I bit my tongue because it really wasn’t the time or place to get into a full-scale kink defence battle. But people, come on. What do you deem as not weird? If we’re talking about activities of a sexual nature, would that be just the missionary position every time? Maybe you’d like to go one step further and deem only sex for reproductive purposes morally acceptable? Is your sex life so clinical, so fun-free, so… boring, that you simply won’t allow anything to penetrate it than a carefully covered cock in the dark on a Friday night every fortnight?

Perhaps you’re a little more broad-minded. Maybe you’re ok with some ‘furry fun cuffs’ and a spot of light hand spanking.

Where do you draw the line?

More to the point, why are you the one drawing the damn line?

Who made you the universal arbiter of what’s good, right, moral and acceptable for other consenting, happily having fun adults, whose activities are really none of your fucking business?

I value puppy play as part of the broader kink and queer ecosystem. To be blunt, I really love puppy play. Surprisingly -after that statement- it’s not my kink, but then your kink is not my kink. I get a lot of joy from seeing other people get satisfaction from their liberating outlets as consenting, liberated adults and it really makes me angry that judgemental, narrow-minded people dare criticise others for whatever personal activities they choose -or need– to indulge in.
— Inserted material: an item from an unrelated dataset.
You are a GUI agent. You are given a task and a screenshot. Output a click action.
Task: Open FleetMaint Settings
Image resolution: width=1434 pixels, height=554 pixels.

Is puppy play always sexual?

No. While puppy play exists within BDSM culture and can absolutely be erotic for some, it is not inherently sexual. Many people engage in human pup play as a form of headspace, roleplay, stress relief, or identity exploration. For some, it is about power exchange. For others, it is simply about play.

Is puppy play part of BDSM?

Puppy play usually falls under the wider umbrella of pet play within BDSM. It may involve Dominant and submissive dynamics, training elements, or structured scenes. However, not all pup play is formal BDSM. Some people participate purely for the social, playful or community aspects without structured power exchange.

Why do people enjoy human pup play?

For many, puppy play offers a break from adult responsibility. It allows people to step into a simpler, more instinctive role where expectations shift and stress falls away. Others enjoy the sensory experience of gear, the bonding within pup communities, or the emotional intimacy that roleplay can create. Like all consensual kink, its appeal varies from person to person.